* _Page excerpt_:
::::::::::
The drone streams a video feed using its onboard camera.
Each frame of the video is passed to the YOLO model.
YOLO detects objects within the frame, providing bounding boxes and class labels for each object.

Example of YOLO object detection code:

import torch

# Load YOLO model (assume YOLOv5 is used)
model = torch.hub.load('ultralytics/yolov5', 'yolov5s')
# Get the video feed frame (assuming you have a frame from the drone's camera)
results = model(frame)
# Extract object detection results (bounding boxes, labels, confidence)
detections = results.xyxy[0]  # x1, y1, x2, y2, confidence, class

Step 2: Object Tracking

Object detection only works on a frame-by-frame basis, which can result in jumpy behavior if objects move quickly or if detection confidence fluctuates. By combining YOLO with a tracking algorithm, such as SORT (Simple Online and Realtime Tracking) or DeepSORT, the drone can track objects over time.

Tracking predicts where the object will be in future frames, maintaining continuity and making drone navigation smoother.

The key steps in object tracking are:

Initialize the tracker: After YOLO detects an object, the bounding box coordinates are passed to a tracker.
Update the tracker: In subsequent frames, the tracker adjusts the bounding box to account for the object’s movement, even if YOLO does not detect the object in a particular frame.

Here’s an example of integrating object tracking:

# Initialize SORT object tracker
from sort import Sort

tracker = Sort()
# Update tracker with detected bounding boxes from YOLO
tracked_objects = tracker.update(detections)

Now, tracked_objects will contain the predicted bounding boxes for the objects across multiple frames, which the drone can use to plan its movements.
::::::::::
* _Dataset content_:

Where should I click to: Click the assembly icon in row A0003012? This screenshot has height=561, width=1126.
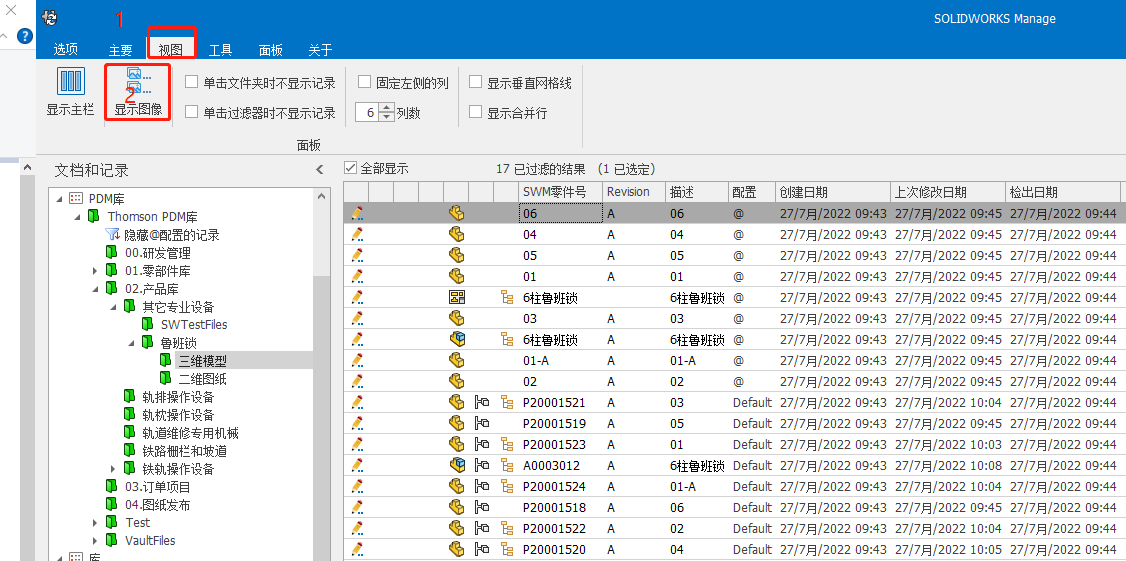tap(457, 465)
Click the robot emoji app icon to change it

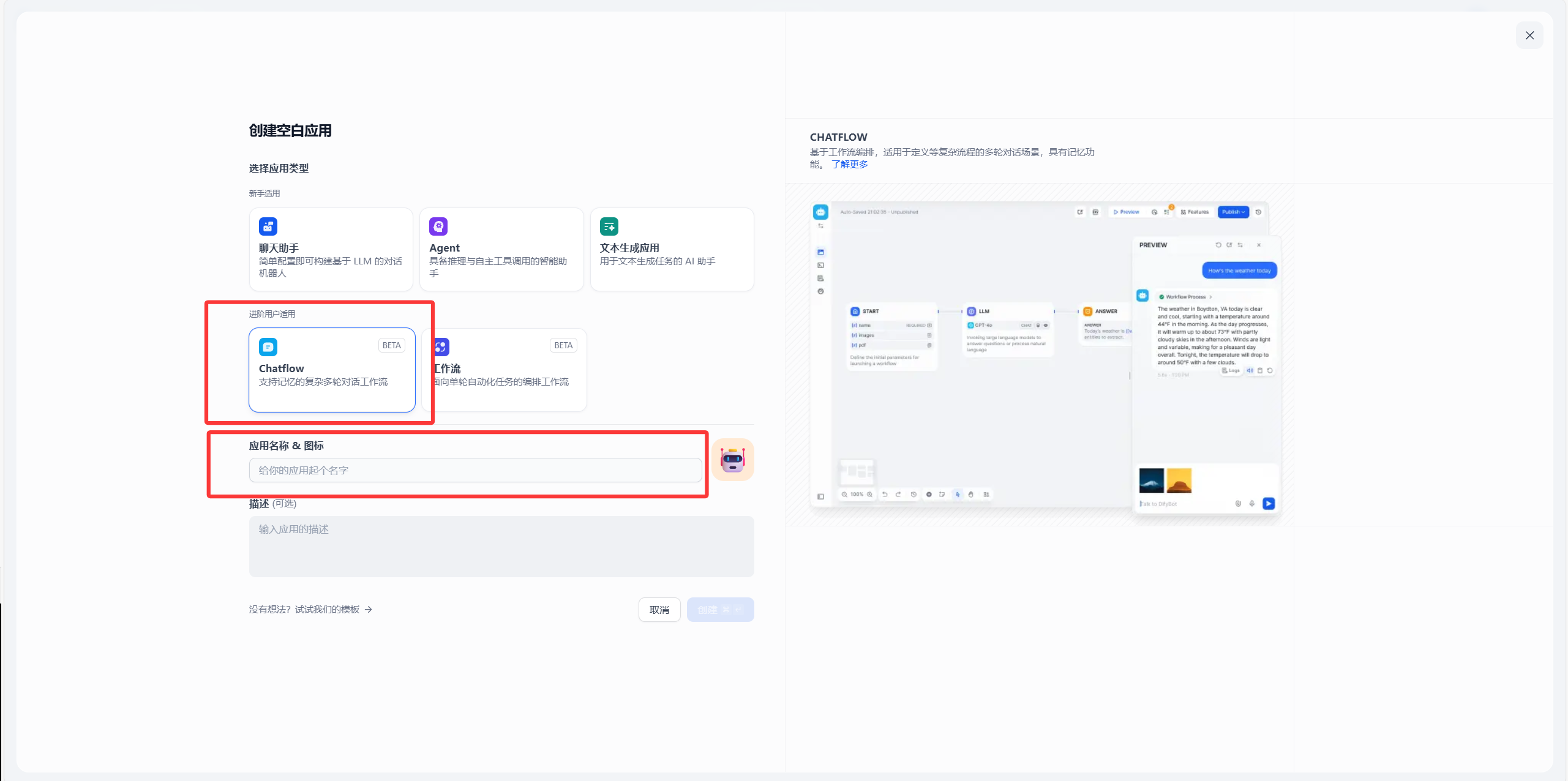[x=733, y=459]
::::::::::
* _What you will do_:
Continue the walkthrough on drone object detection and tracking with YOLO, starting after its final sentence.

* _Task response_:
Step 3: Drone Control Using Detected and Tracked Data

Once the drone has detected and tracked an object, the next step is to move toward or follow the object. To do this, we must translate the position of the tracked object into movement commands for the drone.

Control Strategy

The basic idea is to calculate the error between the object’s current position in the camera frame and the center of the frame, which represents the drone’s point of view. The error is then used to adjust the drone’s position so that it moves toward the object.

For example:

If the object is to the left of the frame center, the drone should move left.
If the object is higher than the center, the drone should ascend.
If the object is too far or too close, the drone adjusts its forward or backward speed.

This approach often uses Proportional Control (P-Control) or more advanced controllers like PID (Proportional-Integral-Derivative) to ensure smooth and stable movement.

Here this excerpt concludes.